- [What the task asks]:
Retype word for word the stretch of entries below from the line that has "Open the Analysis chart tool" through the line that has "Viewport: 1326px width, 896px height.", and omit the pictures.

- [Extracted entries]:
- - -

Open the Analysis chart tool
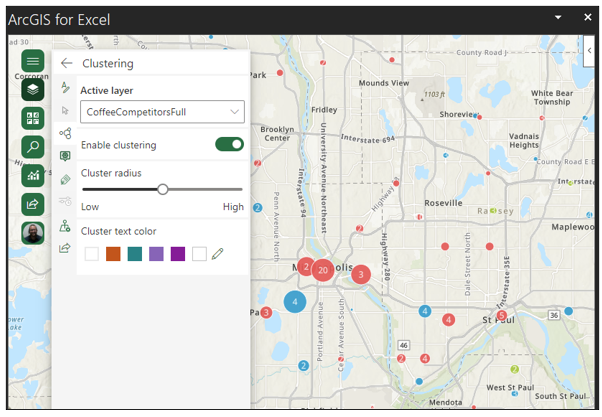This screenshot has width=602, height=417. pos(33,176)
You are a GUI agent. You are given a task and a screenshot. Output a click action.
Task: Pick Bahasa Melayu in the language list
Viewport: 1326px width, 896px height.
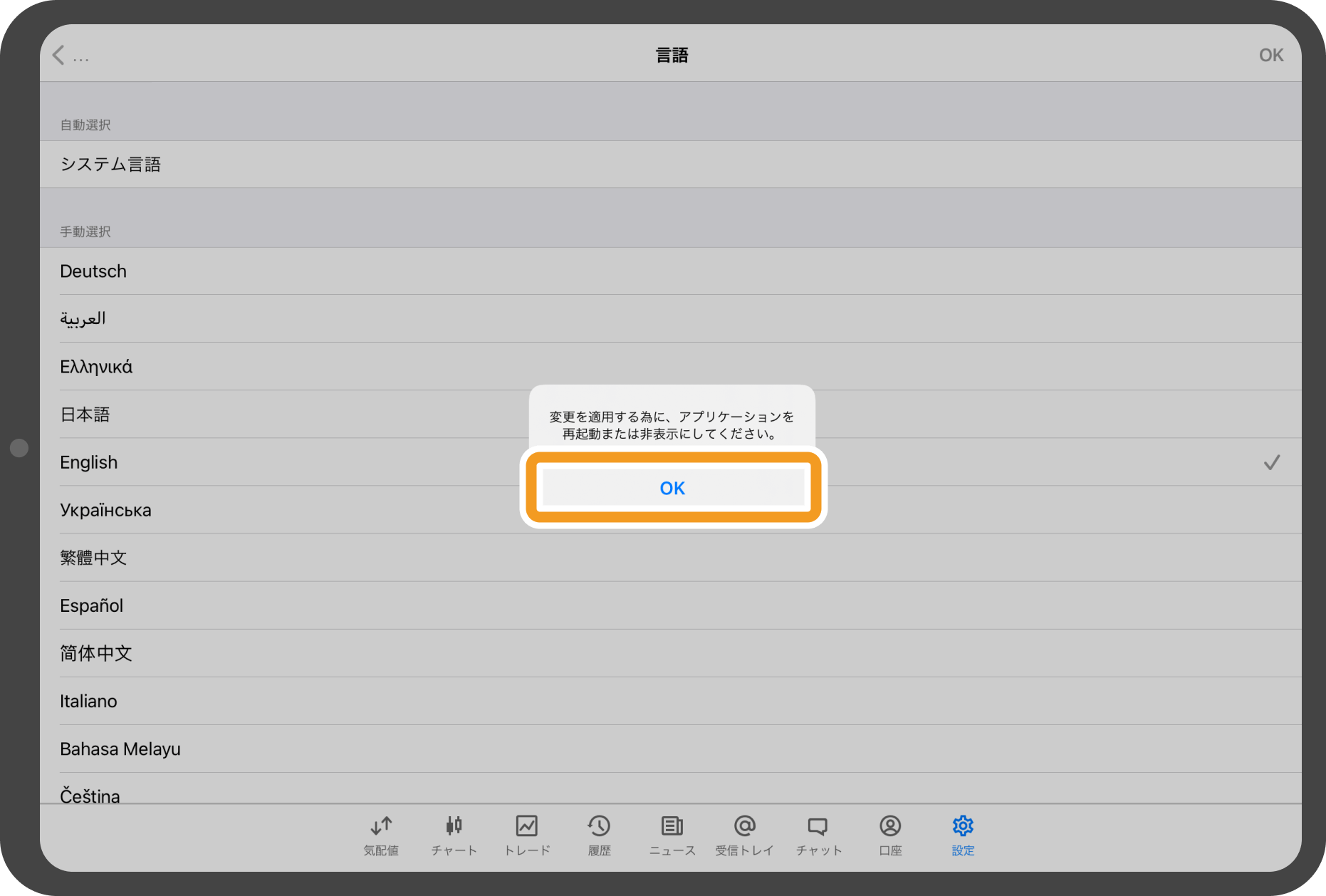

- - -

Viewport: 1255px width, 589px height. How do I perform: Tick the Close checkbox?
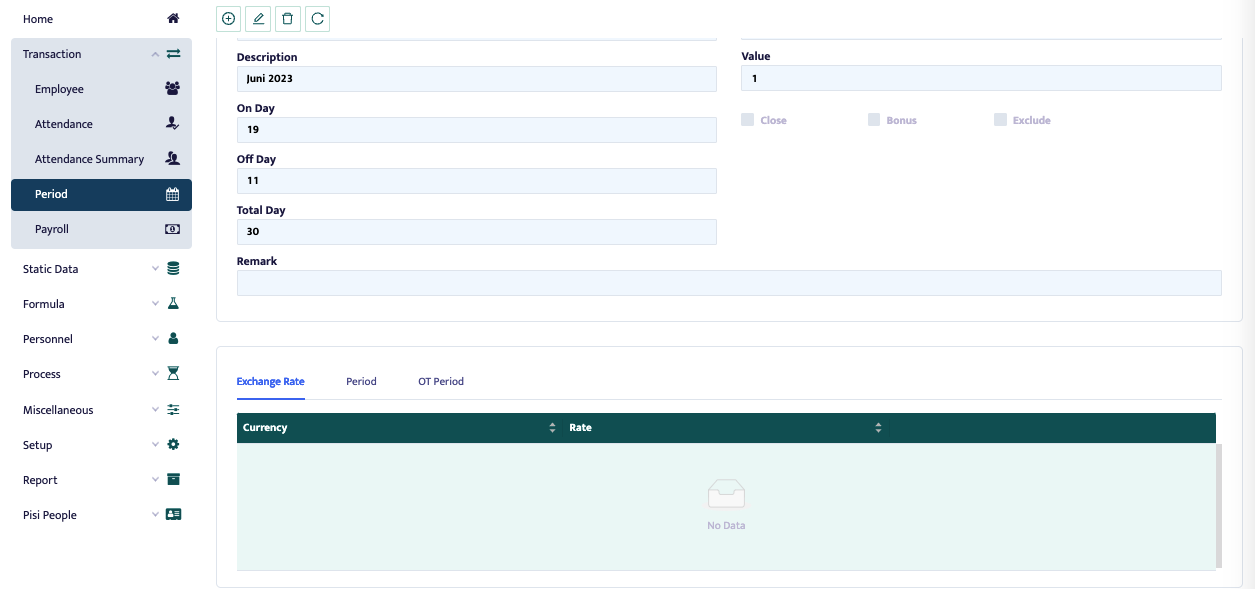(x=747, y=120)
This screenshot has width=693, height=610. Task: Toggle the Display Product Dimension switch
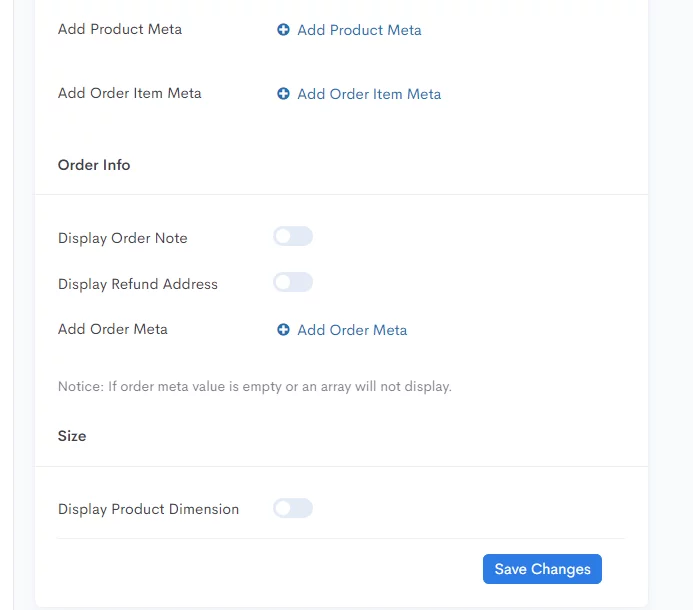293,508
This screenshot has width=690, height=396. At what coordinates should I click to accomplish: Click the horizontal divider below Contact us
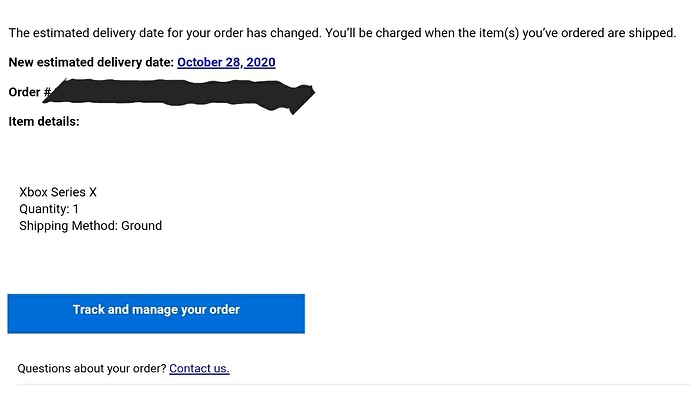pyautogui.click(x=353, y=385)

- - -

- [Response for this exercise]:
Open the Analysis chart tool
This screenshot has width=602, height=417. pos(33,176)
You are a GUI agent. You are given a task and a screenshot. Output a click action.
Task: Pick Bahasa Melayu in the language list
Viewport: 1326px width, 896px height.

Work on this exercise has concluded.